START DATA FOR PROCESSING

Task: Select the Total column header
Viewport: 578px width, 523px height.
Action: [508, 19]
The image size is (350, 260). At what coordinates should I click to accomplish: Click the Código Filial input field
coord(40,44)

END DATA FOR PROCESSING

**GOAL OF THE EXERCISE:** Nothing but an exact reproduction of the entries is wanted.

**RESPONSE AREA:**
Task: Select the Total column header
Viewport: 578px width, 523px height.
Action: [508, 19]
The image size is (350, 260). At what coordinates should I click to accomplish: Click the Código Filial input field
coord(40,44)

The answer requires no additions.